──────── SOURCE RECORDS
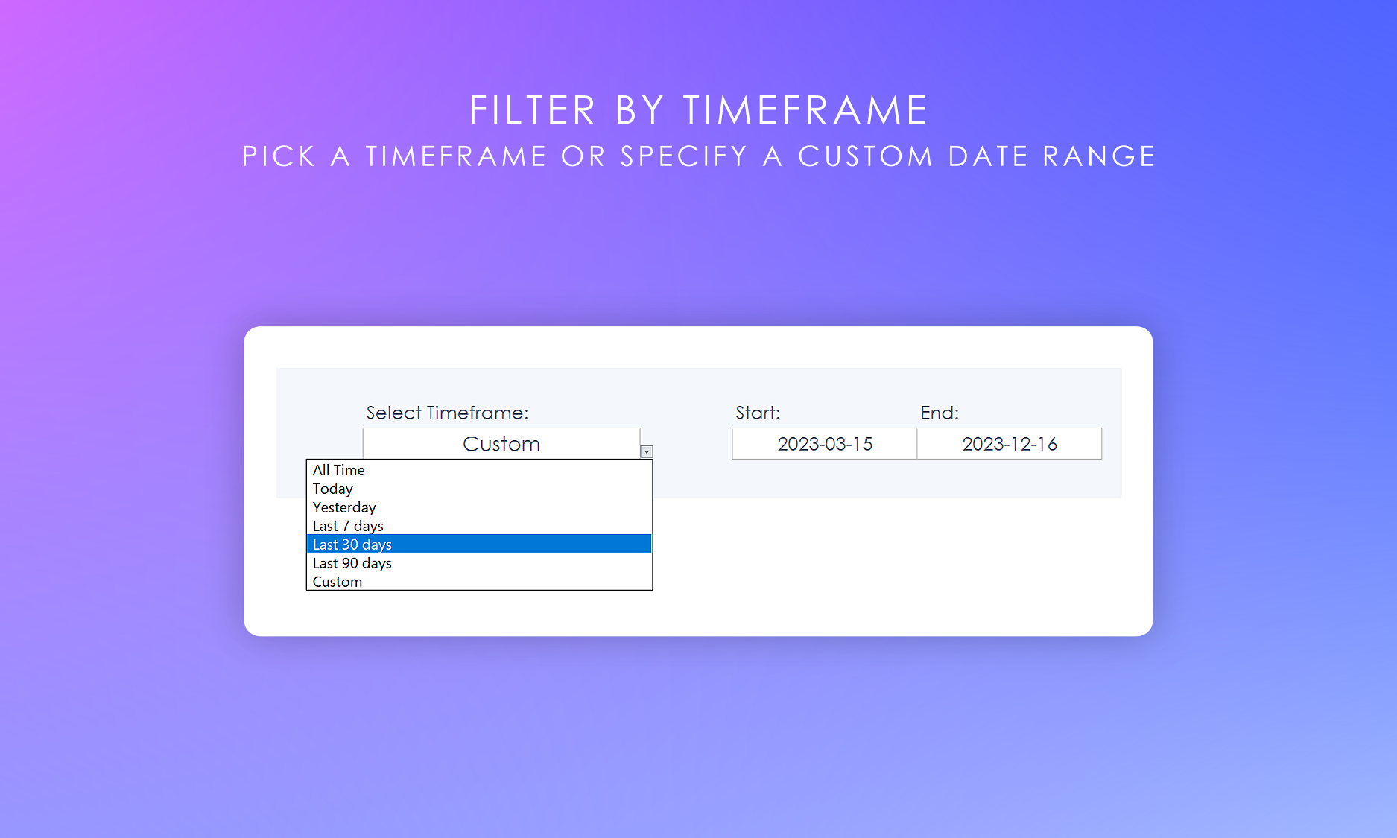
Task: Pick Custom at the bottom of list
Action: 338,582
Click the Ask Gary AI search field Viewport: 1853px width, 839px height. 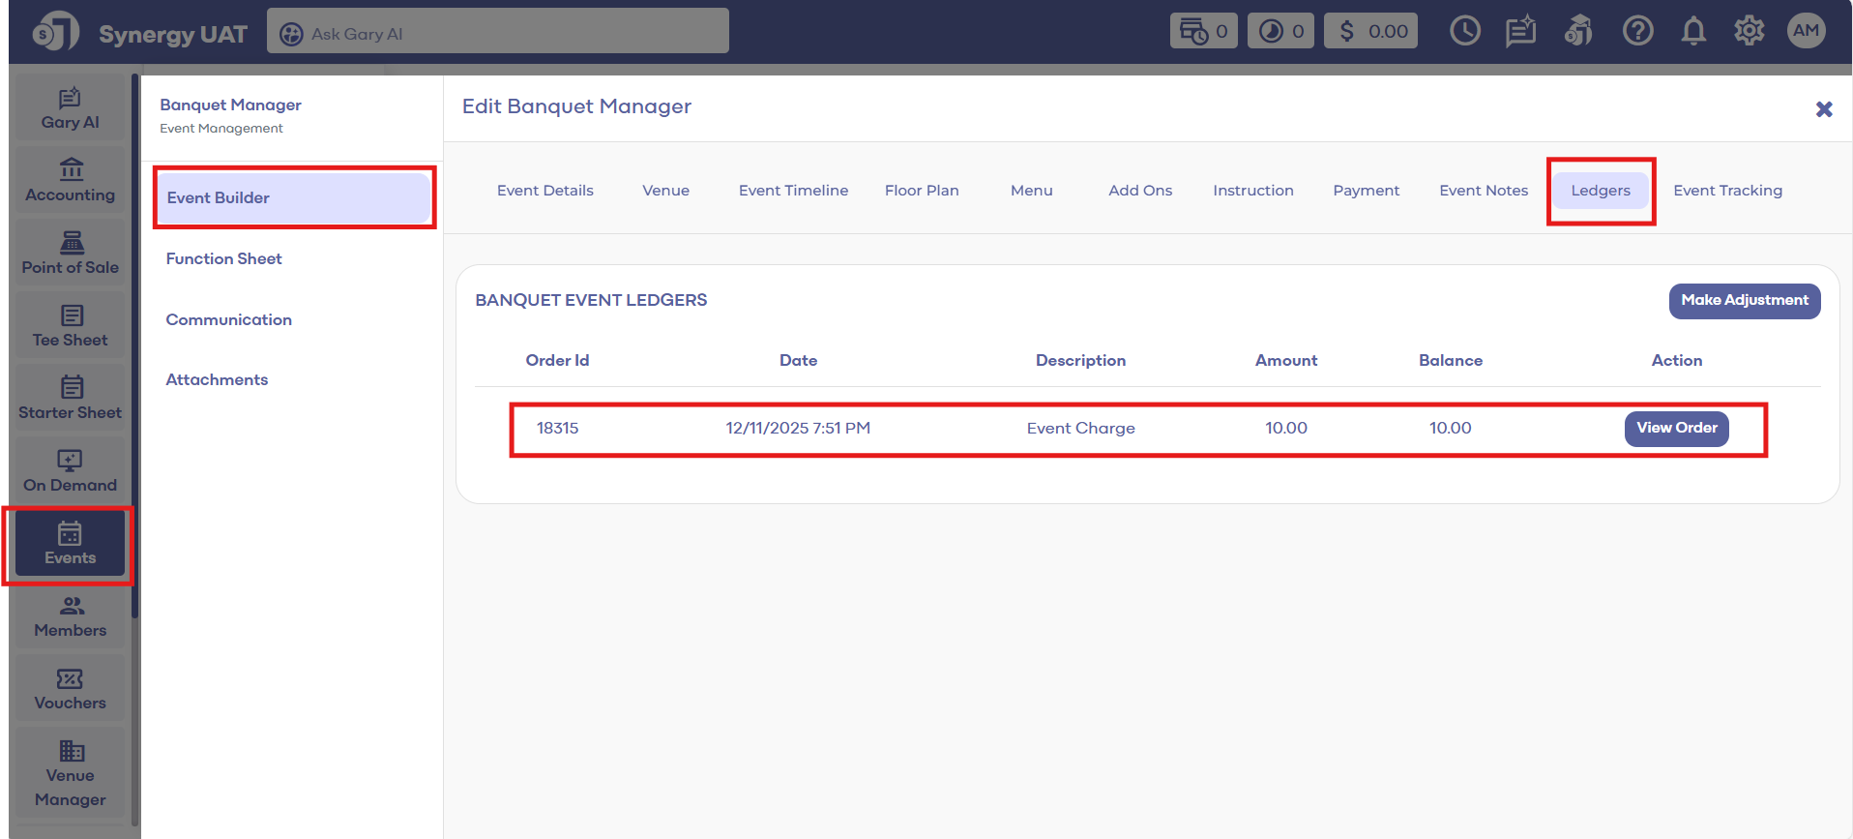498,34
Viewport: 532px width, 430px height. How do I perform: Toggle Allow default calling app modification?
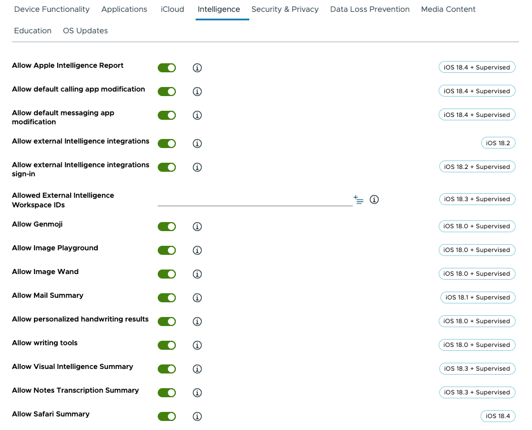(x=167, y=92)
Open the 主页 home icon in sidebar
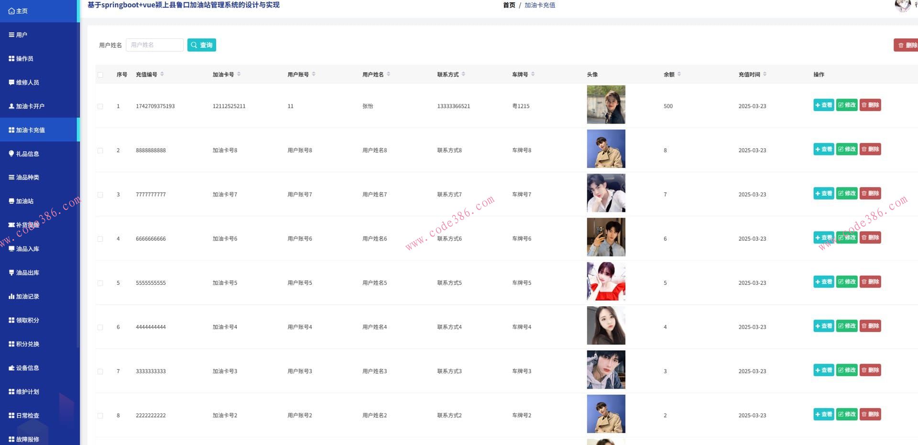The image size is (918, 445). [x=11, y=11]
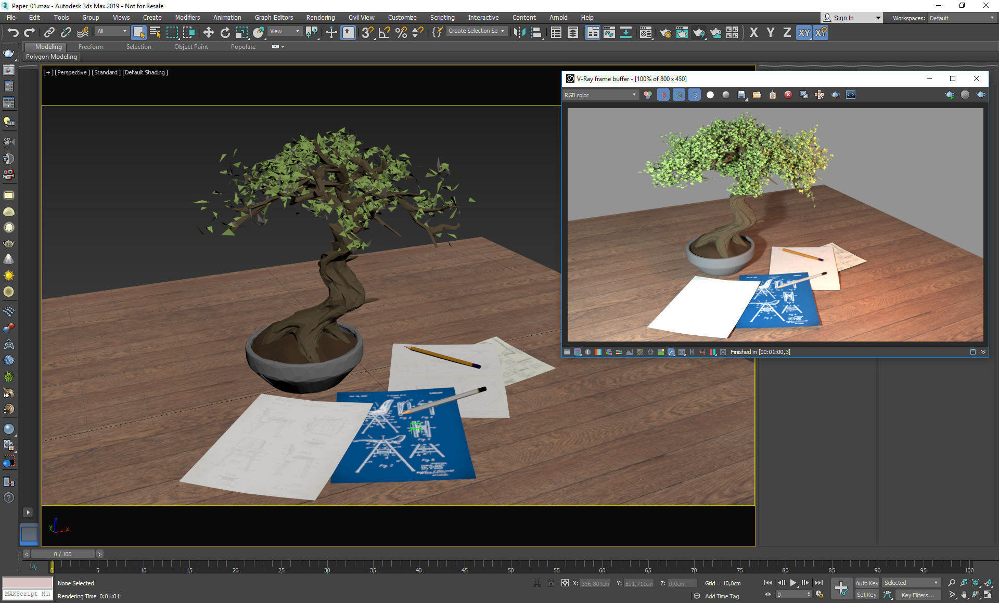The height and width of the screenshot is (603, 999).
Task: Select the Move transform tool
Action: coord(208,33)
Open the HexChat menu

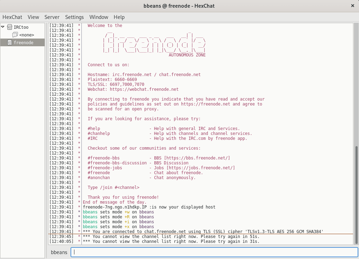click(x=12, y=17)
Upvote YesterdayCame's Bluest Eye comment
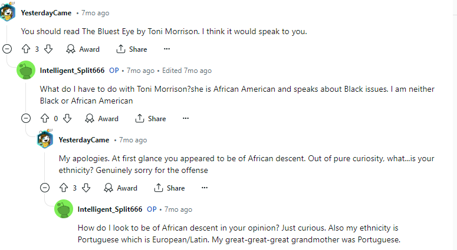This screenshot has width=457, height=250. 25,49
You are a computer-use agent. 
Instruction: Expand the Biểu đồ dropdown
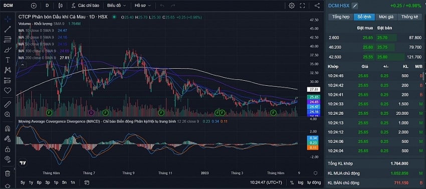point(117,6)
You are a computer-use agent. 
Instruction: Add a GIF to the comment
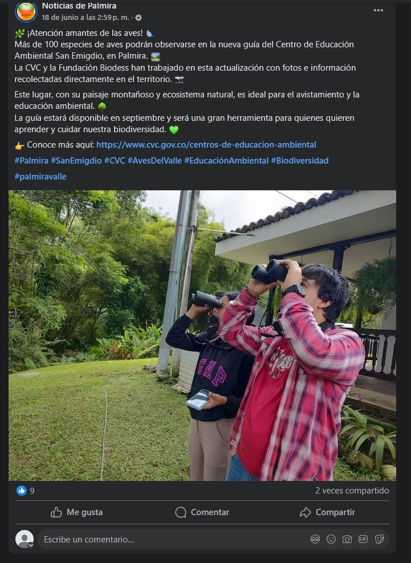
────────────────
(TASK TO CARRY OUT): Please print the lines from the one holding "Instruction: Expand the Biểu đồ dropdown" through the end of the records above, unchanged and with the pictures left out.

(TASK OUTPUT):
Instruction: Expand the Biểu đồ dropdown
point(117,6)
You are a computer-use agent. 
Instruction: Add a GIF to the comment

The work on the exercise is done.